_QUESTIONS TO ANSWER_.
A - Reproduce the CDLX short thesis verbatim, everything from "3) Strong value" down to "ROI to advertisers.".
B - Answer these questions using the CDLX short thesis:
(i) According to the author, who recently outlined aspects of CDLX's business to like?
(ii) Which company's core P&C data business is given as an example of a hard-to-build, defensible contributory data business?
(iii) What three constituents does CDLX serve?
C - Continue the CDLX short thesis from its final sentence.

_DOCUMENT EXCERPT_.
----

Description
I believe CDLX is a good short here. While there are certain aspects of the business to like, as Thistle recently outlined, I think that there are some negative aspects that are being overlooked, that there is significant short-term risk from COVID-19 disruption, and that bulls are overestimating CDLX’s profitability at maturity (specifically with respect to ARPU).
Positive aspects of the business:
1) Contributory data businesses are hard to build and very defensible – VRSK’s core P&C data business is a good example of this, and I always thought that ID Analytics was an underappreciated aspect of Lifelock.
2) Closed-loop / walled-garden ecosystem is attractive to advertisers – advertisers consistently call out CDLX’s ability to map spend to offers / i.e. show a high conviction ROI on spend as unique vs nearly every other channel that requires unreliable third-party validation.
3) Strong value proposition to all constituents that it serves – CDLX has three constituents, 1) financial institutions, 2) financial institution customers and 3) advertisers, with a clear value proposition to each: 1) revenue generation for financial institutions with increased customer spend and retention, 2) attractive offers for customers, and 3) attractive and high-conviction ROI to advertisers.

----

_SOURCE MATERIAL_.
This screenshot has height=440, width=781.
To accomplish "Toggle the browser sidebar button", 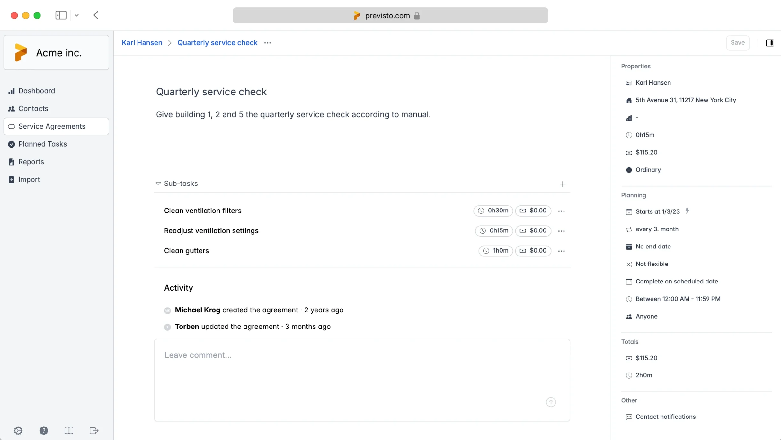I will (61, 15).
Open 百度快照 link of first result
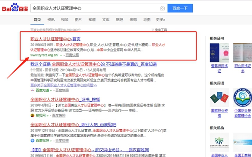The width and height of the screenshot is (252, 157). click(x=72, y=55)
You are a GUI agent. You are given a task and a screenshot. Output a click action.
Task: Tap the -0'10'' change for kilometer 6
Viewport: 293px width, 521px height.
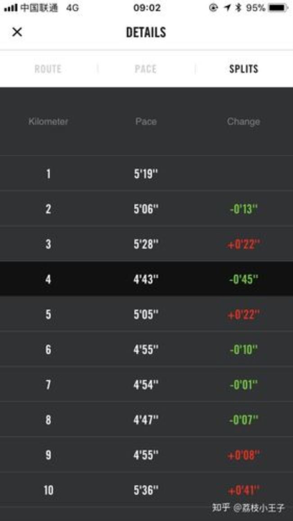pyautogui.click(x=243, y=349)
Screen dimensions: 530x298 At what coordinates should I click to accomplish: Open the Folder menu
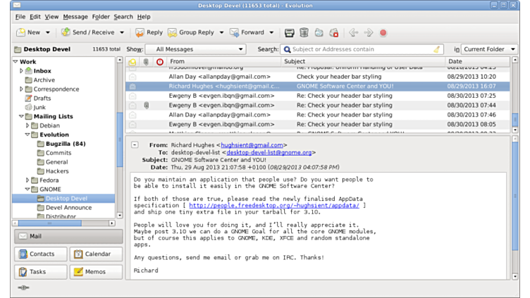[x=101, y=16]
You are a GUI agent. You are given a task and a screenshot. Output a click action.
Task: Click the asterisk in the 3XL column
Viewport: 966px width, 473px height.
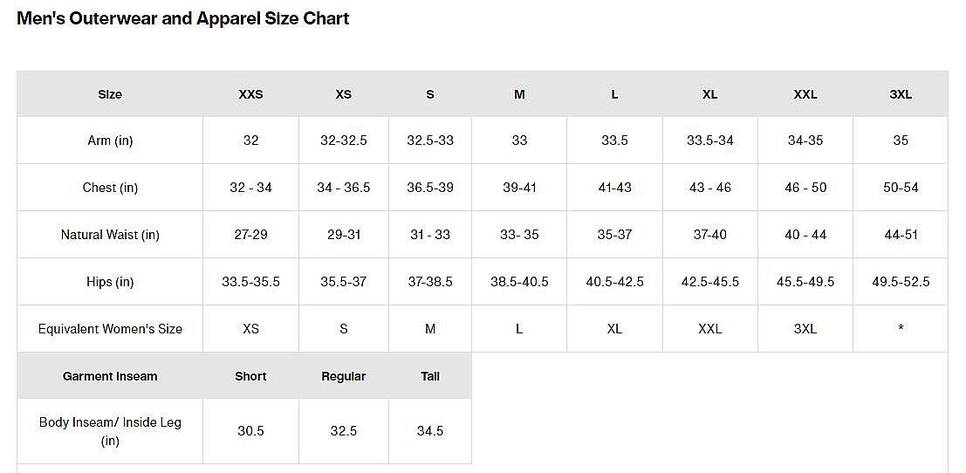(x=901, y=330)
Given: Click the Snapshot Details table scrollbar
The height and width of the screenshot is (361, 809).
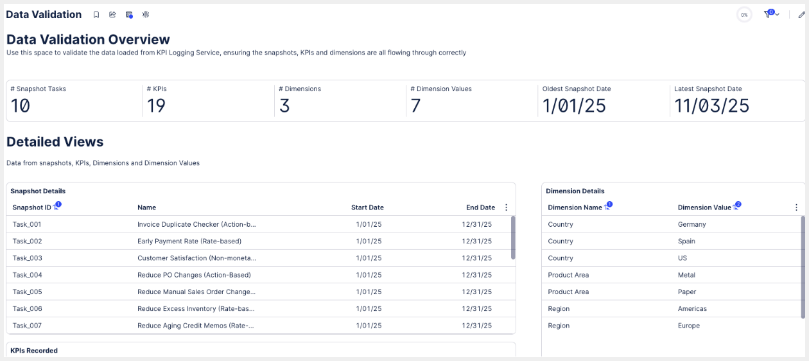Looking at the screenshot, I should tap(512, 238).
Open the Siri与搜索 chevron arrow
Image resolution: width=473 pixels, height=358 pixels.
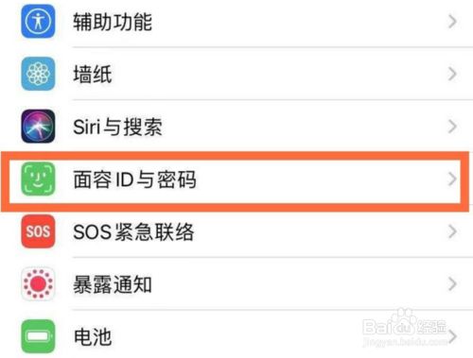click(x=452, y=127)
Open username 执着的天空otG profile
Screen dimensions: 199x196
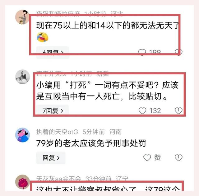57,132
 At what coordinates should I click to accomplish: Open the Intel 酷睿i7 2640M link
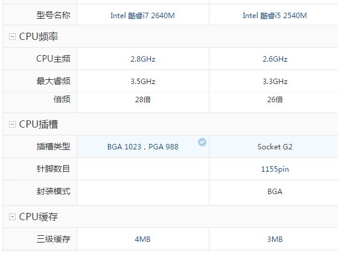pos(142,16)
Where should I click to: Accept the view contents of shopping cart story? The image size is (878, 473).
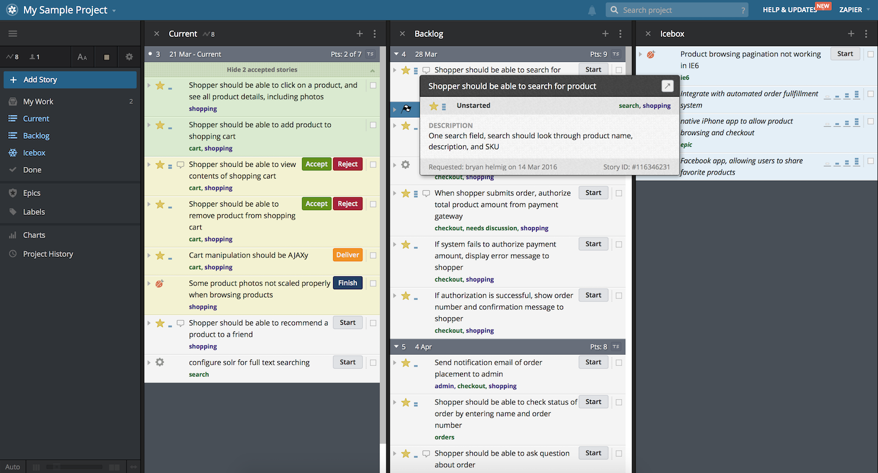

----

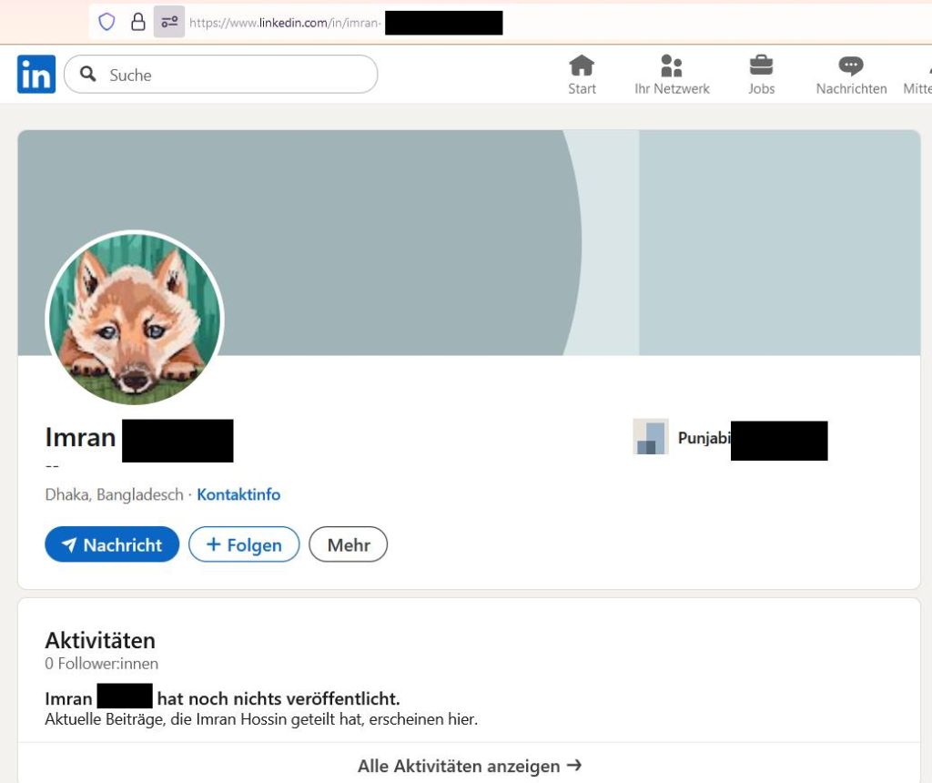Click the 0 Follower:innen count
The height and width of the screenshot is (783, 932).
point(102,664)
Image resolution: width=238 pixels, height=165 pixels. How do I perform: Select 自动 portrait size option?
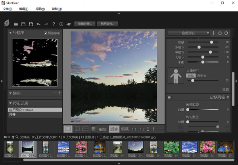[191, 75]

----

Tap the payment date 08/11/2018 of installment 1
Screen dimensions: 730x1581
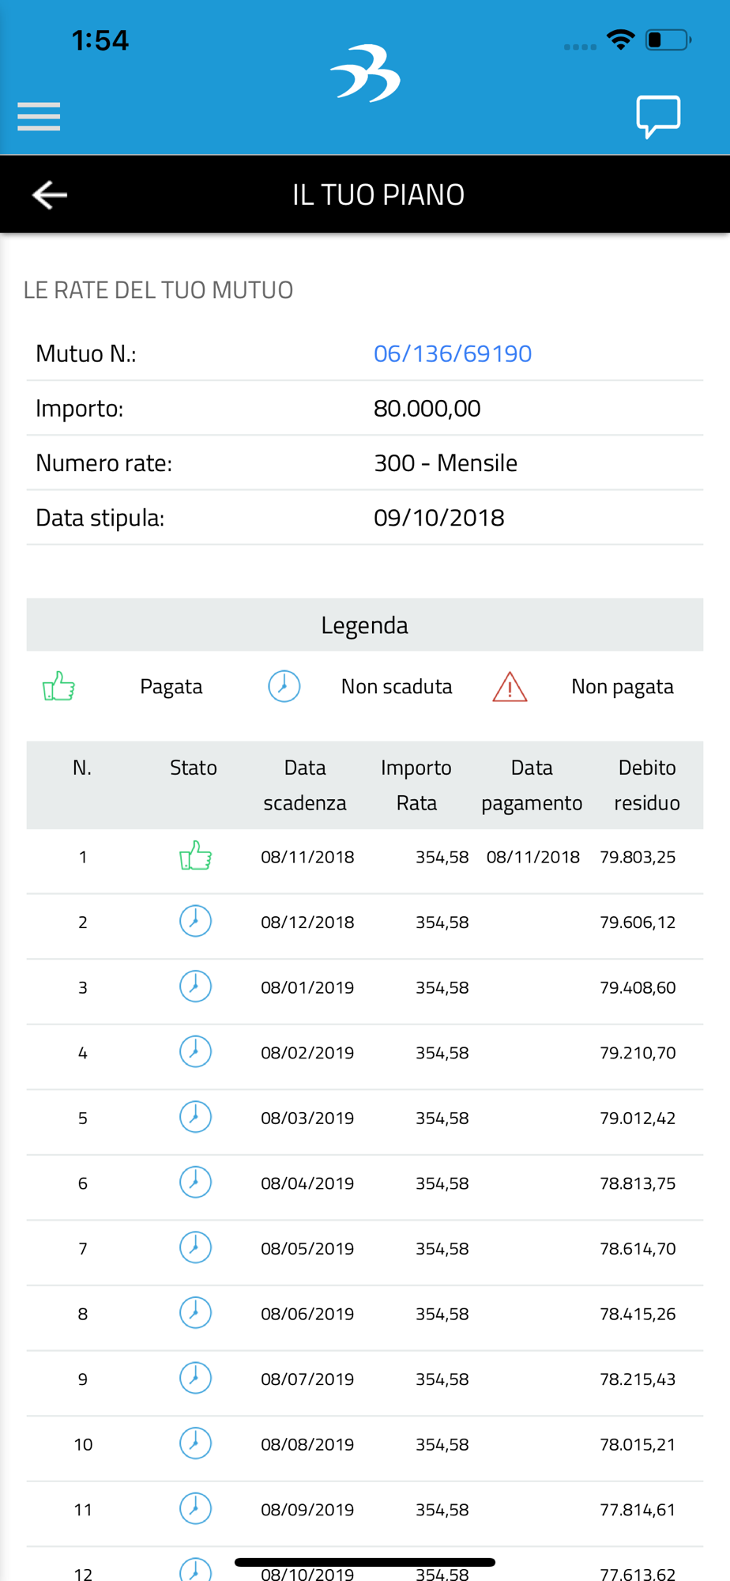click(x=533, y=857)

----

_EXERCISE ANSWERS_.
A -
3) Strong value proposition to all constituents that it serves – CDLX has three constituents, 1) financial institutions, 2) financial institution customers and 3) advertisers, with a clear value proposition to each: 1) revenue generation for financial institutions with increased customer spend and retention, 2) attractive offers for customers, and 3) attractive and high-conviction ROI to advertisers.

B -
(i) Thistle
(ii) VRSK
(iii) Financial institutions, financial institution customers, and advertisers

C -
However, I think there are some key negative aspects to the business that the market is not appreciating:
1) The visibility in this business is extremely low – this a short-cycle advertising business that has seen volatility in a normal environment (3Q18), and based on the last earnings call it sounds like ad budgets started off the year weak, before COVID-19 was on the scene, driving very disappointing 1Q20 guidance.
2) Numbers will likely have to take another considerable step down even after the 4Q19 report disappointment – given that this is a short cycle advertising business, and that a lot of the offers drive foot traffic (Starbucks, etc.), I believe there is a high likelihood that Q2 and Q3 estimates will have to come down materially.
3) Future growth relies heavily on management’s ability to build an automated offering – campaigns right now are “white glove” with dedicated staff building custom campaigns, analytics, etc. In order to scale the business and attract the longer tail of advertisers and ad agencies, the company needs to build a more automated platform. The two founders are ex-Capital One execs and I think their expertise is clearly more in the building of the financial institution partner network than the building of an automated advertising platform. Furthermore, I think that the recent announcement that current CEO Scott Grimes will be moving to Exec Chairman, and current COO Lynne Laube will be moving to CEO is indicative of this challenge.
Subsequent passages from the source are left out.